> What the exercise asks
In the material below, the required lines run from the one containing "The image size is (1280, 900)." through the one containing "Click the Indicators document icon". Copy those lines exactly, ends included, and nothing else.

> Data provided
****
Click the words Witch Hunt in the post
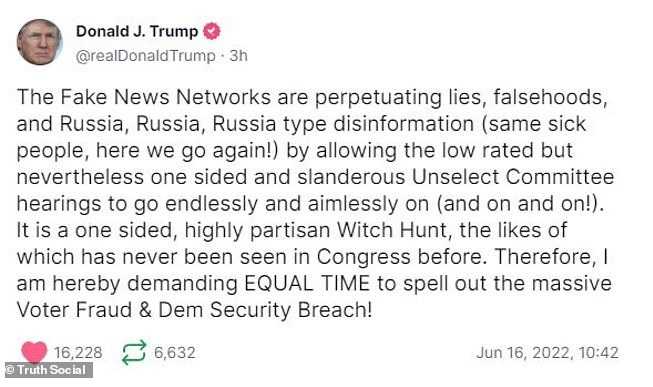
****
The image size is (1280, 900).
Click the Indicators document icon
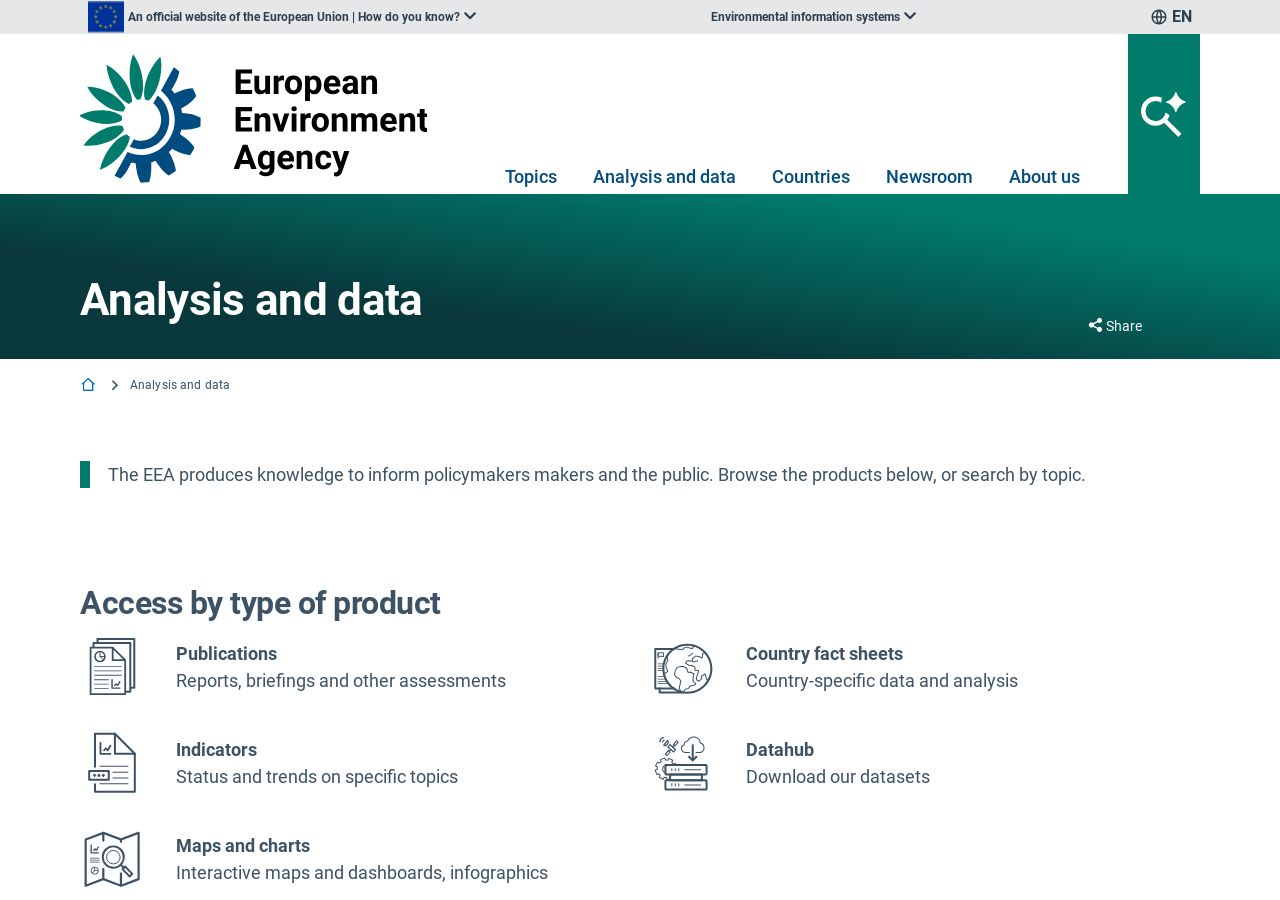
****
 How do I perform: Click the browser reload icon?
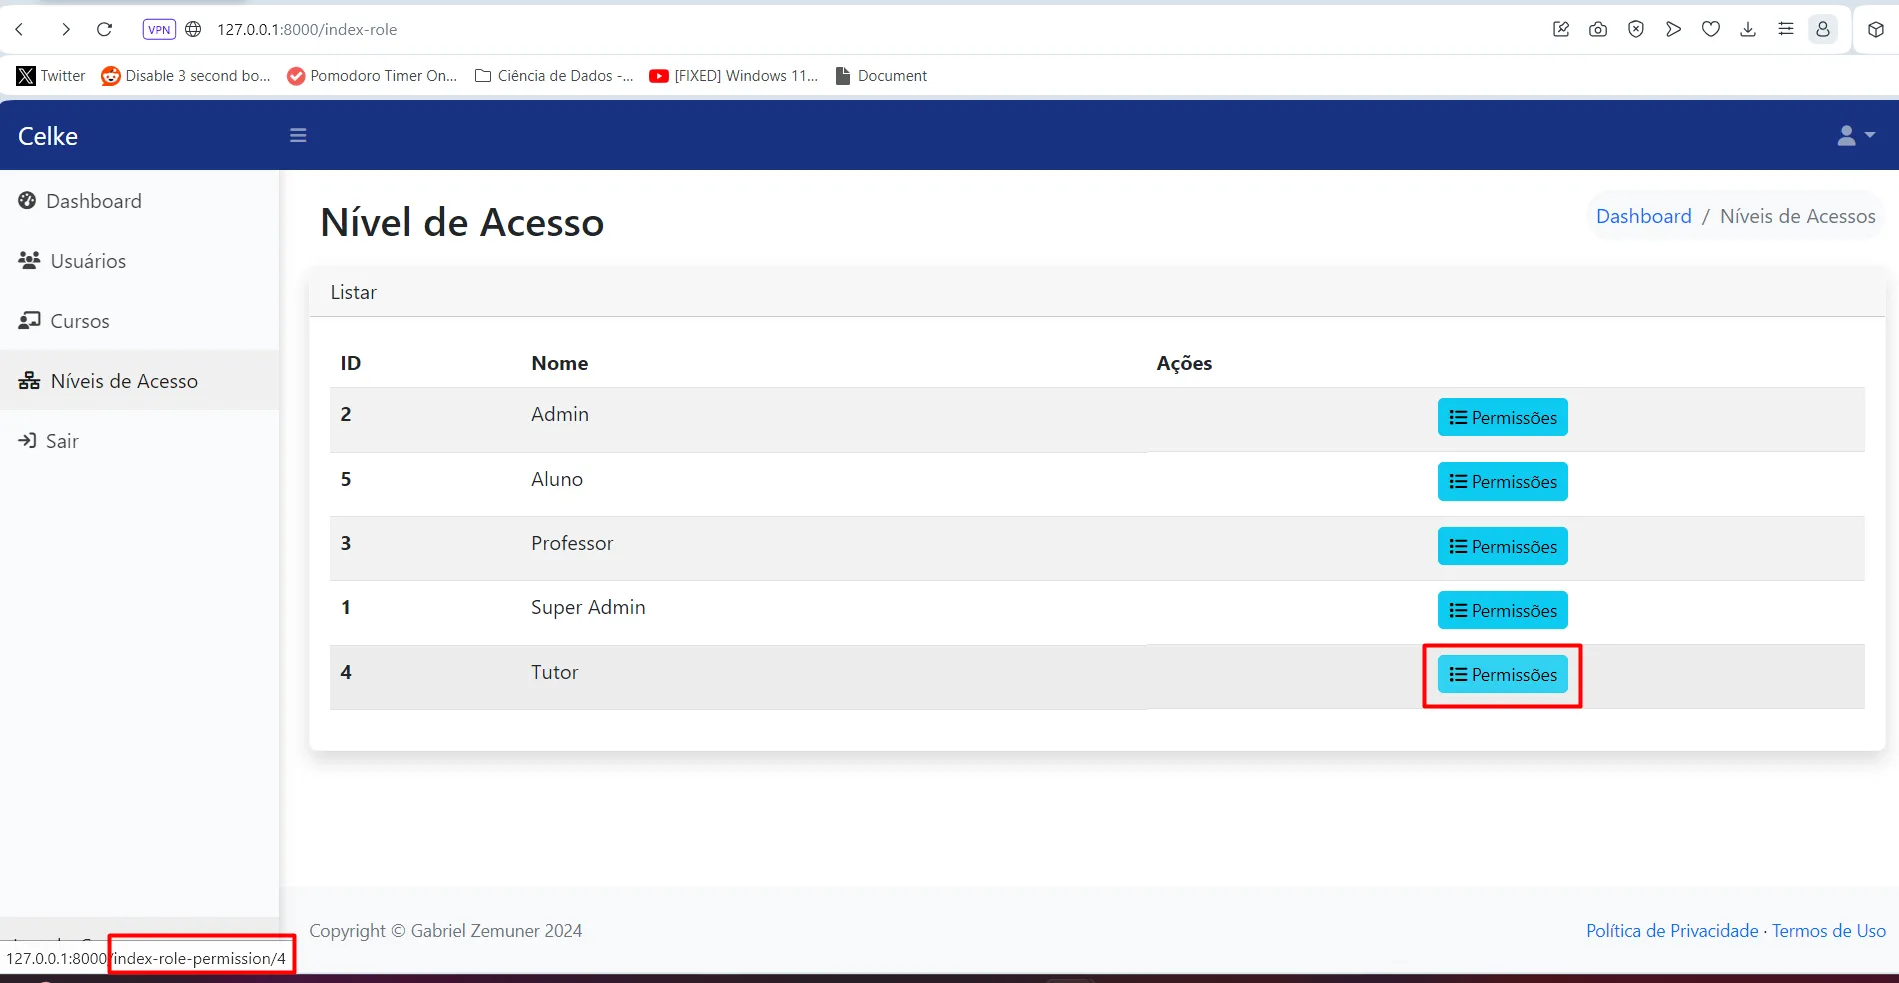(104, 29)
****
> Problem solution
The image size is (1280, 900).
Click the Indicators document icon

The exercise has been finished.